■ **Exercise prompt**: In the track meet article below, what was United Township's final point total?

■ **Provided passage**:

[Start of section]

Most people call them UT. But after Friday night’s performance at the Western Big Six boys track and field meet at Browning Field, maybe United Township should change its initials to UD.

As in Utterly Dominant.

The Panthers were certainly that Friday, cruising seemingly from the moment they got off the bus all the way through their victory lap on the Gene Shipley Track.

The win was UT's fourth straight conference title and ninth in 10 years.

The Panthers won seven of the 18 events, getting double victories from Jean-Luc Soglohun in the long and triple jumps and Dalton Martin in the 1,600 and 3,200. Their final point total was 172, well ahead of second place Moline’s 124.

Panthers coach Evan Holschbach expects top performances from his field events, which start a good 90 minutes before the running finals. But even he got more than expected.

“It’s sort of their job to set the tone for the meet,” he said. “The high jump was really the first one where they popped.

Junior Logan Francis finished first with a jump of 6 feet, 5 inches, and Justin Griser took second at 6-3, both state-qualifying marks.

"Those would be like second and third at our sectional," Holschbach said. "That was really exciting to start with."

UT also performed admirably in the throws after not scoring any points there a year ago. Xavier Wickersham was third in the shot put and fifth in the discus.

Add wins in the 3,200 relay and from Eddie Sierra-Lee in the pole vault, and UT was rolling.

Soglohun winning twice was no surprise, having placed in both jumps at state a year ago. He was especially pleased with his triple jump Friday of 47-04.50.

“Long jump didn’t go as well as I expected but I still stuck with it and got on the board and won the long jump (21-04.75),” he said. “Triple jump my first jump wasn’t the best because I was a little bit sore. After that I started getting some warm-ups in and started to feel a lot warmer and then the rest of my jumps, everything just followed. I was using my hands. My phases were on time and they carried me out.”

Soglohun was far more excited about the team win.

“It feels great,” he said. “You could put people in spots where we need them and they will still score enough points. It’s not even about getting first every time, it’s about those points behind (first). The points add up and at the end of the day we take that trophy home.”

Just as impressive was Martin winning the difficult double of the 1,600 and 3,200.

“It’s pretty tough saying you are going to go win the two-mile, which is a hard race and it was a lot warmer than it’s been (most of the season), so that was a little bit challenging,” he said. “And then to come back in the mile and do it again. It felt pretty good, but it was really hard to do it.”

He, too, was equally pleased with the team title.

“To be a part of it, that means the world to me,” he said. “Knowing that I am going to contribute these points to the team to help us win the title. Whenever we are able to win as a team, it means so much more than just being able to say ‘I won.’”

Moline coach Tauwon Taylor was not surprised by the Panthers' performance.

He did not let that get in the way of his Maroons’ accomplishment, though.

Moline’s second-place finish was the highest the Maroons have gotten in the Big Six in more than a decade. The Maroons got titles from Jon Moore in the 300 hurdles and closed the night by winning the 1,600 relay.

“We had several guys perform well today,” he said, citing Moore, Armani Atwater (third in the 200), the 800 relay (third), the 1,600 relay (first) and Davon Ellis-Hare in the shot put (second) and discus (fourth).

Rock Island took third, but got first-place finishes from Javontae Rush in the shot put, its 400 and 800 relays and its expected double win by sprinter Courtney Lindsey in the 100 and 200.

Alleman took fifth, led by Nathan Graves’ first-place finish in the discus.

[End of section]

■ **Input data**:

[Start of section]

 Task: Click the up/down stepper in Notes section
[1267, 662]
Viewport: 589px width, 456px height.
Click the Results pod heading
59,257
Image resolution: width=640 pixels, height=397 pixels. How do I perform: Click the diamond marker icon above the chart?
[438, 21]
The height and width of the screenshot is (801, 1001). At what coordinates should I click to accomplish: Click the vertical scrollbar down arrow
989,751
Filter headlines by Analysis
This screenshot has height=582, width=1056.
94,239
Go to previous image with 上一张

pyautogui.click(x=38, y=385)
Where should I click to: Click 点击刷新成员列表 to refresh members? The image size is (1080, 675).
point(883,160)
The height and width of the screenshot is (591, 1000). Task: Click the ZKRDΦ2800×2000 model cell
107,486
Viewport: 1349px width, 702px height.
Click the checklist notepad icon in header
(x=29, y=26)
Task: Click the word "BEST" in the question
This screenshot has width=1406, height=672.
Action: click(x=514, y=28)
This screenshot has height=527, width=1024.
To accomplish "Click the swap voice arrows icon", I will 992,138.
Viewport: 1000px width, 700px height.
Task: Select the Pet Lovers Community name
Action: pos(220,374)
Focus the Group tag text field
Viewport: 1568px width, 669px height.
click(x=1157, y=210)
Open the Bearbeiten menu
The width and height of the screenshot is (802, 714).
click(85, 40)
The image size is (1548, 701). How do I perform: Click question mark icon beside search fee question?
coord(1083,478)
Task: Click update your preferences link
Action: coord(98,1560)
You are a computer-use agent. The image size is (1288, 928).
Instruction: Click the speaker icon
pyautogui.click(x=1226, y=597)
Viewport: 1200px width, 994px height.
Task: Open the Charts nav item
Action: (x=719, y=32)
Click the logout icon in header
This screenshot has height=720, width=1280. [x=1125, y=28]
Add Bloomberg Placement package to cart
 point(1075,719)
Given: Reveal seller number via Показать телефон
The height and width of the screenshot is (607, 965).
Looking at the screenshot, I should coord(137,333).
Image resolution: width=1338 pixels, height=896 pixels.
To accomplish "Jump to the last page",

[End of section]

■ **Task output**: 172 points